## TEXTO PROPORCIONADO
==========

El reino de Dios: presente y futuro
Peter Amsterdam
«El reino de Dios» era el tema central de las enseñanzas de Jesús en los evangelios, y aparece en lugares clave como son el Padrenuestro, el sermón del monte, la última cena, y en numerosas parábolas. Mientras que en el Antiguo testamento no aparece el término reino de Dios, el concepto del reino de Dios, Su majestad, sí está presente en numerosos versículos, tales como: Tu trono, Dios, es eterno y para siempre; cetro de justicia es el cetro de Tu reino. Porque del Señor es el reino y Él regirá las naciones[1].
Durante siglos el pueblo judío consideró a Dios un rey, tanto en el sentido universal de que gobierna toda la Tierra como en el específico de que era el rey de ellos y ellos, Su pueblo[2]. Dios le dio un llamado particular al antiguo pueblo de Israel para que viviera bajo Su mando y reconociera Su majestad; que Él era el rey y debían obedecer Sus mandamientos. Desgraciadamente, Israel no vivió por lo general según los términos que Dios le había marcado en Sus mandamientos. Por ese motivo Dios les envió profetas que hablaban de la necesidad de renovar el corazón:
«Os daré un corazón nuevo y pondré un espíritu nuevo dentro de vosotros. Pondré dentro de vosotros Mi Espíritu, y haré que andéis en Mis estatutos y que guardéis Mis preceptos y los pongáis por obra»[3].

==========

## DATOS REGISTRADOS
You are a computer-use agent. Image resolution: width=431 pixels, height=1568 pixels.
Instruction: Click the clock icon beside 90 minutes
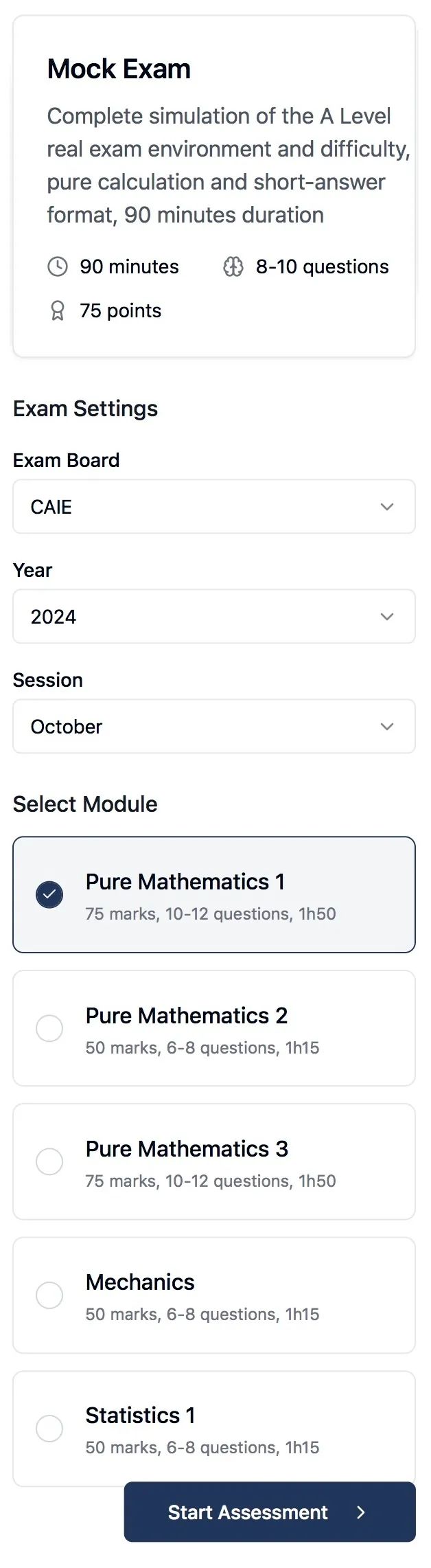tap(58, 266)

==========

## TAREAS DEL EJERCICIO
a - Di si cada afirmación concuerda con el texto sobre el reino de Dios. Responde sí o no y cita las palabras del texto que lo deciden. (i) En el Antiguo Testamento aparece el término «reino de Dios». (ii) Israel vivió por lo general según los términos que Dios le había marcado. (iii) Dios envió profetas que hablaban de la necesidad de renovar el corazón.
b - Anota, sin cambiar nada, el fragmento del texto sobre el reino de Dios que va entre «El reino de Dios: presente» y «regirá las naciones[1].», ambos incluidos.
c - Retoma el texto sobre el reino de Dios y continúalo desde donde termina.

## RESPUESTAS POR TAREA
a -
(i) No: «en el Antiguo testamento no aparece el término reino de Dios».
(ii) No: «Desgraciadamente, Israel no vivió por lo general según los términos que Dios le había marcado en Sus mandamientos».
(iii) Sí: «Por ese motivo Dios les envió profetas que hablaban de la necesidad de renovar el corazón».

b -
El reino de Dios: presente y futuro
Peter Amsterdam
«El reino de Dios» era el tema central de las enseñanzas de Jesús en los evangelios, y aparece en lugares clave como son el Padrenuestro, el sermón del monte, la última cena, y en numerosas parábolas. Mientras que en el Antiguo testamento no aparece el término reino de Dios, el concepto del reino de Dios, Su majestad, sí está presente en numerosos versículos, tales como: Tu trono, Dios, es eterno y para siempre; cetro de justicia es el cetro de Tu reino. Porque del Señor es el reino y Él regirá las naciones[1].

c -
Las Escrituras hablaban de uno que habría de venir, que se sentaría en el trono de David, y se daba por sentado que sería el Mesías venidero:
«Porque un niño nos ha nacido, hijo nos ha sido dado, y el principado sobre Su hombro. Se llamará Su nombre “Admirable consejero”, “Dios fuerte”, “Padre eterno”, “Príncipe de paz”. Lo dilatado de Su imperio y la paz no tendrán límite sobre el trono de David y sobre Su reino, disponiéndolo y confirmándolo en juicio y en justicia desde ahora y para siempre»[4].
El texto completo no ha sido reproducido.